Thursday, December 15, 2011

Wanpipe Install Problem Fixed


Got this problem. Fixed it. Don't think it's important. It took a lot of time....wasted time....to figure all of this out.

Compiling WANPIPE API Development Utilities ...Failed!

        ERROR: Failed to compile WANPIPE API Tools !!!
        Please contact support at Sangoma Technologies
        email: techdesk@sangoma.com
        Please include the file setup_drv_compile.log


Let's see if we can get some detail:

[root@ana64 api]# cd /usr/src/Sangoma/wanpipe/api


[root@ana64 api]# make
make -C tdm_api
make[1]: Entering directory `/usr/src/Sangoma/wanpipe-3.5.12/api/tdm_api'
Ok.
make[1]: Leaving directory `/usr/src/Sangoma/wanpipe-3.5.12/api/tdm_api'
make -C legacy
make[1]: Entering directory `/usr/src/Sangoma/wanpipe-3.5.12/api/legacy'
make -C x25 all  APIINC=/usr/include/wanpipe
make[2]: Entering directory `/usr/src/Sangoma/wanpipe-3.5.12/api/legacy/x25'
Ok.
make[2]: Leaving directory `/usr/src/Sangoma/wanpipe-3.5.12/api/legacy/x25'
make -C chdlc all  APIINC=/usr/include/wanpipe
make[2]: Entering directory `/usr/src/Sangoma/wanpipe-3.5.12/api/legacy/chdlc'
cc -Wall -O2 -D__LINUX__ -D_DEBUG_=2 -D_GNUC_ -I../lib -I/usr/include/wanpipe -o chdlc_modem_cmd chdlc_modem_cmd.c ../lib/lib_api.c
chdlc_modem_cmd.c: In function 'handle_socket':
chdlc_modem_cmd.c:412: error: 'wp_api_hdr_t' has no member named 'error_flag'
make[2]: *** [chdlc_modem_cmd] Error 1
make[2]: Leaving directory `/usr/src/Sangoma/wanpipe-3.5.12/api/legacy/chdlc'
make[1]: *** [all] Error 2
make[1]: Leaving directory `/usr/src/Sangoma/wanpipe-3.5.12/api/legacy'
make: *** [all] Error 2


Problem is with legacy chdlc - not using it.  This is why this problem can most likely be ignored. Nevertheless, the fix follows. First, we look for a replacement for the offending "error_flag" field that's not defined.

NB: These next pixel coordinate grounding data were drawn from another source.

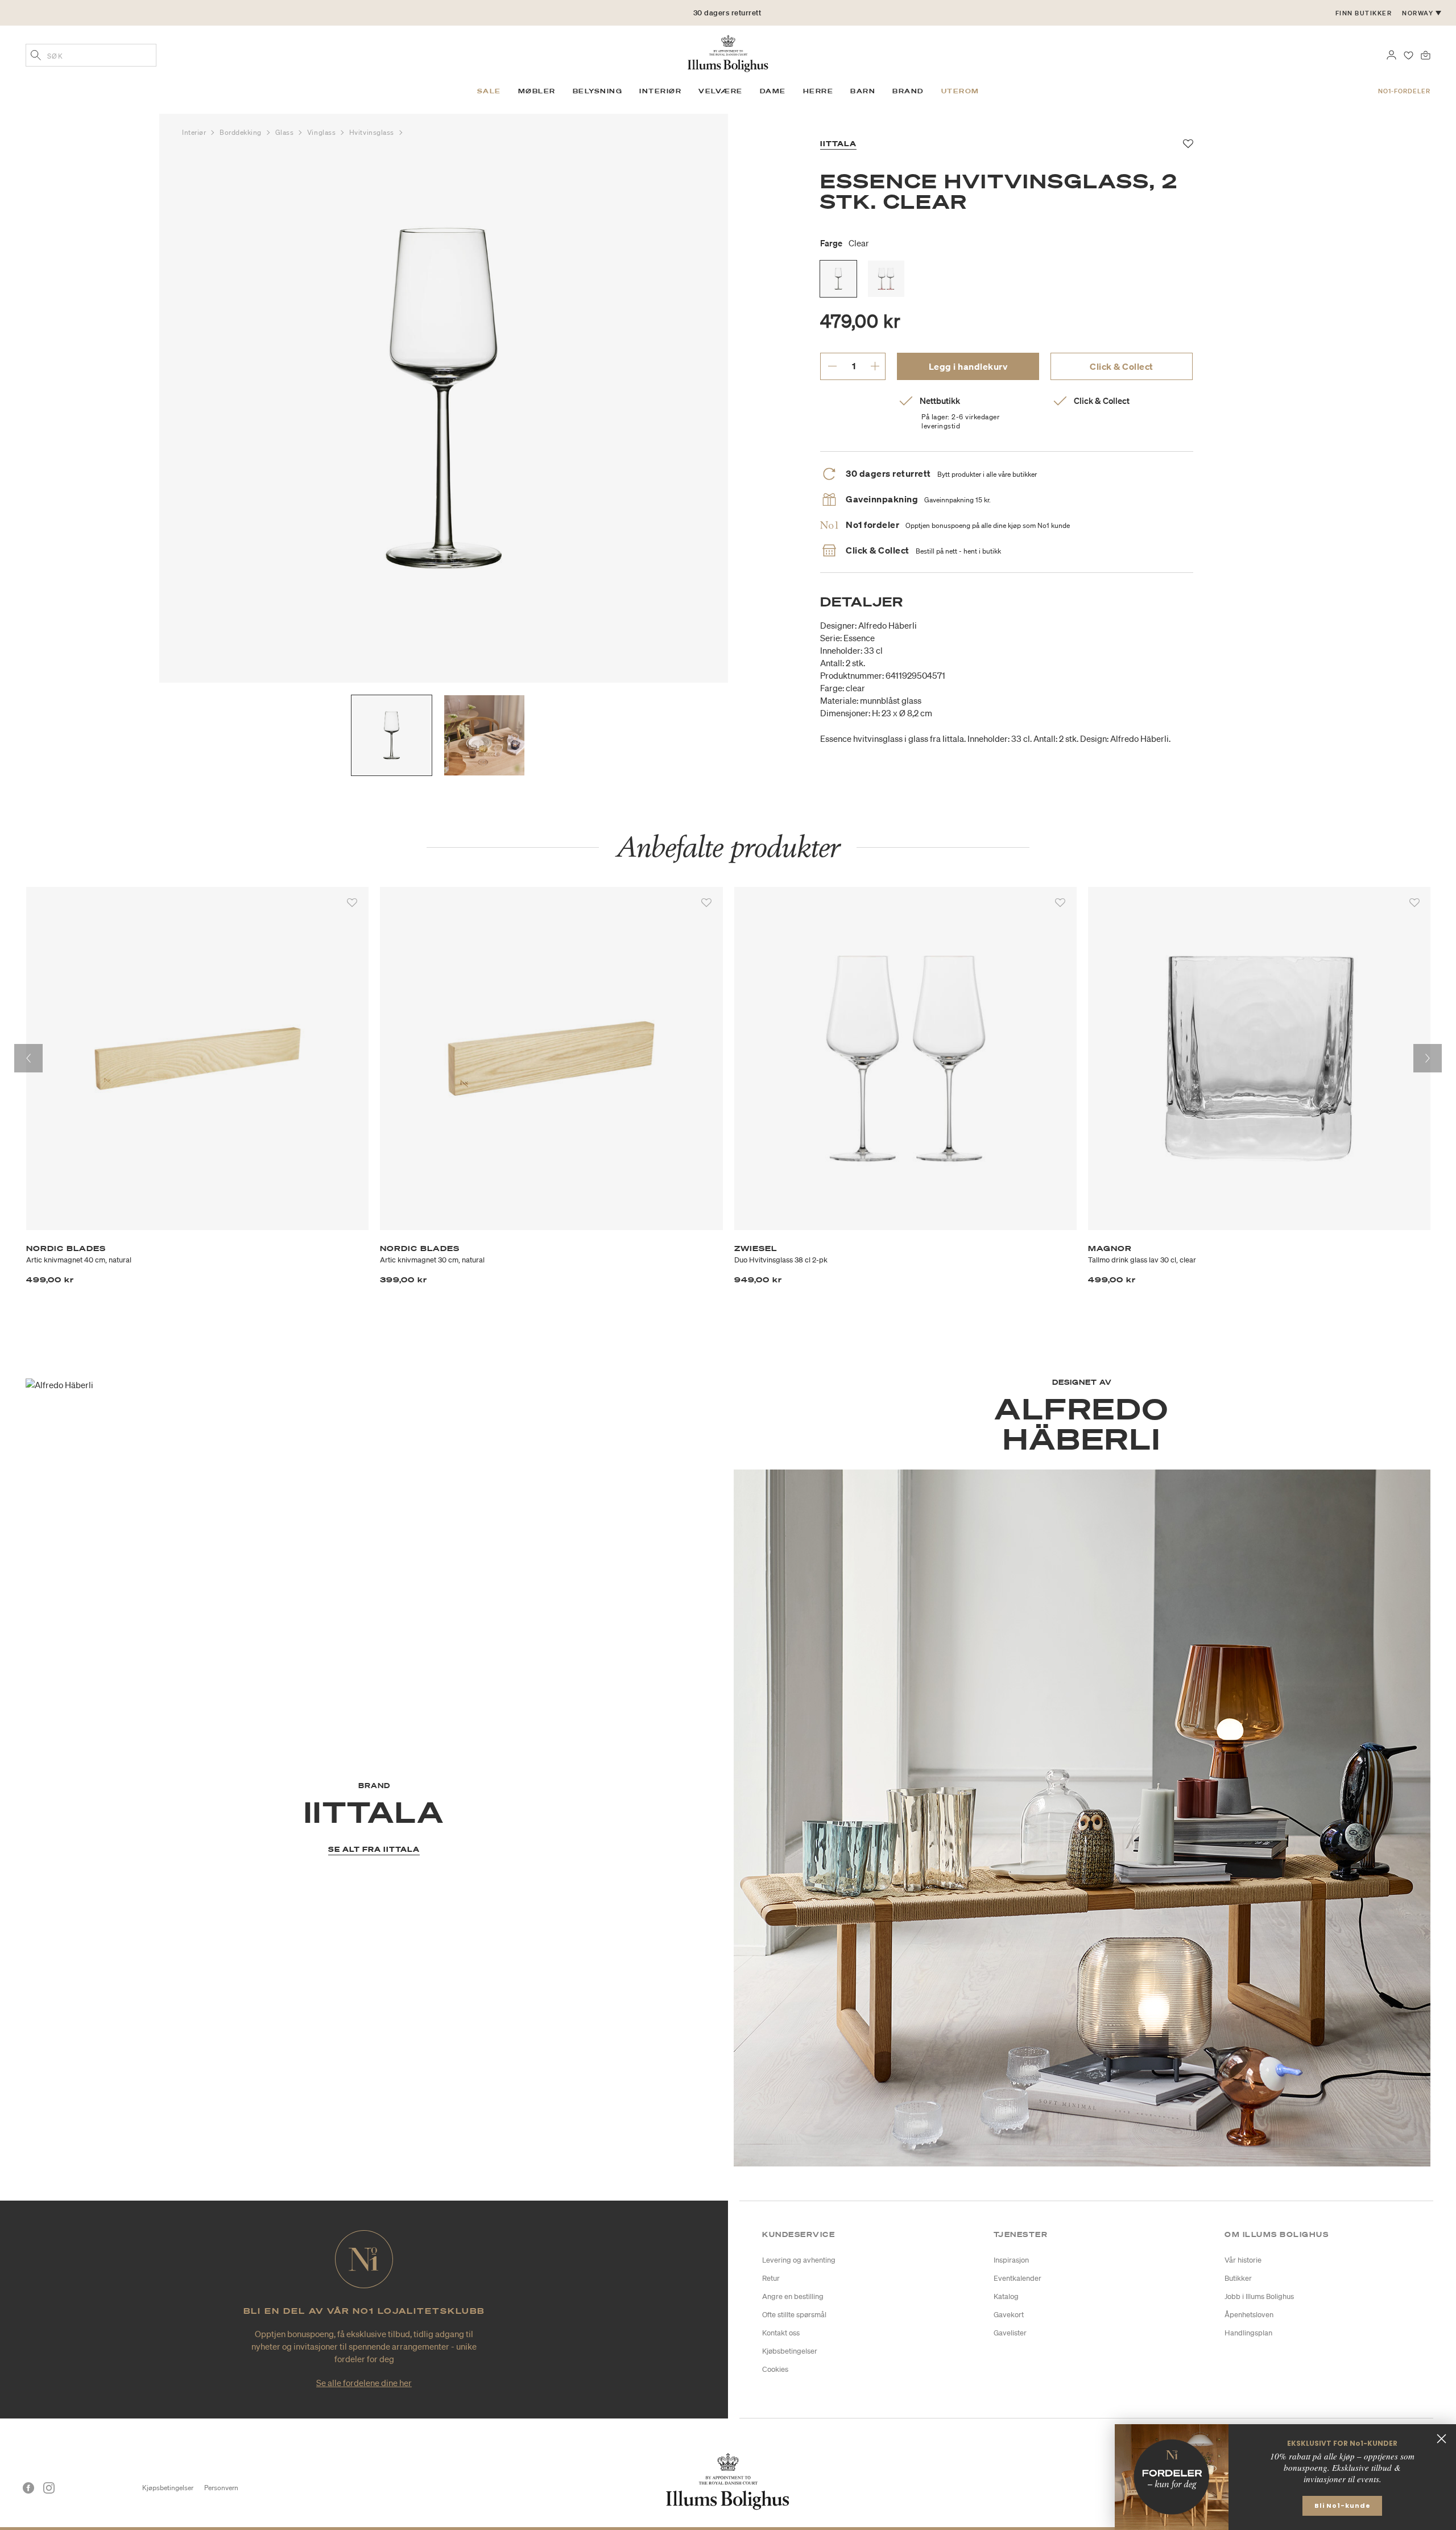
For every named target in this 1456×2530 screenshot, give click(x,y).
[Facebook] (28, 2488)
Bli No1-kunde (1342, 2505)
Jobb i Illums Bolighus (1259, 2296)
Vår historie (1243, 2260)
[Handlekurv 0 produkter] (1425, 54)
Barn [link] (862, 91)
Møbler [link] (537, 91)
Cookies (775, 2369)
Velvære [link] (720, 91)
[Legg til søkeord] (36, 56)
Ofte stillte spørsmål (794, 2314)
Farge (844, 243)
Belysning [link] (598, 91)
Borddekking (242, 132)
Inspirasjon (1011, 2260)
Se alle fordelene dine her (364, 2382)
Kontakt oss (781, 2333)
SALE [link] (489, 91)
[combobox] (91, 55)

[root@ana64 api]# grep -r "wp_api_hdr_t\;" ../* | grep "\.h\:"
grep: warning: ../patches/kdrivers/include/linux: recursive directory loop

../patches/kdrivers/include/wanpipe_api_hdr.h:} wp_api_hdr_t;
grep: warning: ../patches/kdrivers/wanec/linux: recursive directory loop

[root@ana64 api]# vi ../patches/kdrivers/include/wanpipe_api_hdr.h
[root@ana64 api]# vim ../patches/kdrivers/include/wanpipe_api_hdr.h

This looks promising:

/* CHDLC Old backdward comptabile */
#define wp_api_rx_hdr_chdlc_error_flag                  wp_api_rx_hdr_error_flag

Let's apply a change:


[root@ana64 api]# cd /usr/src/Sangoma/wanpipe/api/legacy/chdlc/
[root@ana64 chdlc]#

Create a file called "patch" and fill it with the following:



--- chdlc_modem_cmd.c   2011-12-15 17:05:20.000000000 -0500
+++ chdlc_modem_cmd.c.chg       2011-12-15 17:16:06.000000000 -0500
@@ -409,7 +409,7 @@
                                                return;
                                        }

-                                       switch (api_rx_el->api_rx_hdr.error_flag){
+                                       switch (api_rx_el->api_rx_hdr.wp_api_rx_hdr_error_flag){

                                        case 0:
                                                /* Rx packet is good */

Apply the patch:


[root@ana64 chdlc]# patch --ignore-whitespace < patch
patching file chdlc_modem_cmd.c

Now compile the api:

[root@ana64 chdlc]# cd /usr/src/Sangoma/wanpipe/api
[root@ana64 api]# make

Problem should be gone.  There will be tons of warnings depending on the gcc version you are using. As long as you don't see "error" in the output it should be fine.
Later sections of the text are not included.